Guckt man sich mal die Kriterien für ADS an, dann fällt doch zweierlei auf: Die Kriterien sind (das müssen sie natürlich sein) relativ zur Norm. Nur was ist die Norm? Wenn jetzt mehr Kinder von der Norm abweichen, dann kann das an „mehr Kindern“ oder einer sich verändernden Norm liegen. Und eines dürfte ja wohl klar sein: Die Norm, gerade was Erwartungen an Kinder angeht, hat sich in den letzten Jahren massiv verändert. Mehr Einflüsse, weniger stützendes Gerüst, dafür mehr Druck von oben. Das sieht man dann auch an den Kriterien selbst. Da sind viele bei, die man positiv oder negativ besetzen kann.
Bei dem Jungen jedenfalls hat die normstellende Umgebung völlig versagt. Trotz (oder auch wegen?) „Fachklinik“. Die Eltern haben nach monatelangem Klinikaufenthalt, der nix gebracht hat, die Reißleine gezogen. Jetzt ist der Junge auf einer Waldorfschule - ohne Medikamente - und es gebt ihm prima! Weil die Norm eine andere ist und der Stempel „anormal“ weg. Und schwupps ist auch der Druck weg. Und das bisschen, was vorher tatsächlich in die Kategorie „auffällig“ hätte fallen können, hat sich von selbst gelegt. Inzwischen ist auch die Hörgeschichte OK. Und es ist dadurch für den Jungen auch leichter. (Etwas, was mich immernoch fassungslos macht: Da ist bekannt, das ein Junge schlecht hört. Anstatt das jetzt als Grund mal anzunehmen, dass jemand, der schlecht hört, nervös wird, wenn er mit vielen Kindern in einem Raum ist - und es draußen die Probleme nicht gibt (weil weniger / kein Widerhall)… haben die Ärzte in der Klinik die Kausalkette so gelegt, dass die Besserung unter draußen möglicher Bewegung gerade Beleg für Hyperaktivität sei!).

--------------------------------------------------

AUFGABEN:
1. Schreiben Sie aus dem Ausgangstext alles von „Guckt man sich“ bis hinunter zu „negativ besetzen kann.“ wortgetreu ab.
2. Führen Sie den Text über ADS im Anschluss an seinen letzten Satz weiter.

--------------------------------------------------

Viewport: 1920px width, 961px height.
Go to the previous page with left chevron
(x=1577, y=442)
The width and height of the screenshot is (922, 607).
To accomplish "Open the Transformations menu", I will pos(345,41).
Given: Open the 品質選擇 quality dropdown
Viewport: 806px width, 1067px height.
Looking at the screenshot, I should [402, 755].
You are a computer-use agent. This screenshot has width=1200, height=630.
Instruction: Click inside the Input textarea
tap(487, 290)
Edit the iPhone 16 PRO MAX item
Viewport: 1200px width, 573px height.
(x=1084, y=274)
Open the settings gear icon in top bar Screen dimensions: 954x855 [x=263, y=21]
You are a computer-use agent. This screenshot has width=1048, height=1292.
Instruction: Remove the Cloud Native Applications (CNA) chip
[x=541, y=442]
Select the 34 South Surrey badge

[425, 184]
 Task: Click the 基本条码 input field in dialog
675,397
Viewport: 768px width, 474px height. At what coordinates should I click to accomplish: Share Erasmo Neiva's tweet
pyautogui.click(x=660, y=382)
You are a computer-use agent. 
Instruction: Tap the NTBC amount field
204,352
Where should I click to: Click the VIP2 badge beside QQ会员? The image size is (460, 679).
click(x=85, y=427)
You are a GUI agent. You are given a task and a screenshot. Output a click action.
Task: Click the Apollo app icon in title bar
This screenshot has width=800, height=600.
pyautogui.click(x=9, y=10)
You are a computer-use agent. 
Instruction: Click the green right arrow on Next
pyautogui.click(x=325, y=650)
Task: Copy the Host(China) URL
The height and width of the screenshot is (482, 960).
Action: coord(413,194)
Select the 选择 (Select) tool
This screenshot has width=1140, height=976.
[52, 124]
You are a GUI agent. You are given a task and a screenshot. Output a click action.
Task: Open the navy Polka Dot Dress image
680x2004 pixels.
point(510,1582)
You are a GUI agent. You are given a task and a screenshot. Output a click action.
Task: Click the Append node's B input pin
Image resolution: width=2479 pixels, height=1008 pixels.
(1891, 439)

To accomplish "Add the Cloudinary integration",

--------------------------------------------------

LÖSUNGEN:
1.
Guckt man sich mal die Kriterien für ADS an, dann fällt doch zweierlei auf: Die Kriterien sind (das müssen sie natürlich sein) relativ zur Norm. Nur was ist die Norm? Wenn jetzt mehr Kinder von der Norm abweichen, dann kann das an „mehr Kindern“ oder einer sich verändernden Norm liegen. Und eines dürfte ja wohl klar sein: Die Norm, gerade was Erwartungen an Kinder angeht, hat sich in den letzten Jahren massiv verändert. Mehr Einflüsse, weniger stützendes Gerüst, dafür mehr Druck von oben. Das sieht man dann auch an den Kriterien selbst. Da sind viele bei, die man positiv oder negativ besetzen kann.

2.
Ich kann nur nochmal wiederholen: Ich leugne nicht das Vorhandensein von ADS. Und sehe sehr wohl - obwohl ich ein gespaltenes Verhältnis zu solchen Medikamenten habe - , dass sie manchmal sein müssen und hilfreich sind. Aber wenn wir hier über den sinnvollen Umgang der Symptome reden, muss in meinen Augen auch dringend über „Norm“ und „Umwelt“ geredet werden. Und damit sind auch, aber eben nicht nur Eltern gemeint. Eltern, die solche „Problemkinder“ haben, sind damit völlig überfordert. Und das nicht aus Unvermögen! Der Druck, der auf ihnen in so einer Situation lastet, ist im Zweifel wirklich unvorstellbar (ich habe es hautnah mitbekommen und so schon gelitten wie Hund. Wenn man völlig der Hilflosigkeit ausgeliefert ist und - obwohl man eigentlich denkt, man hat den richtigen Wertehorizont, man langsam anfängt an sich selbst zu zweifeln).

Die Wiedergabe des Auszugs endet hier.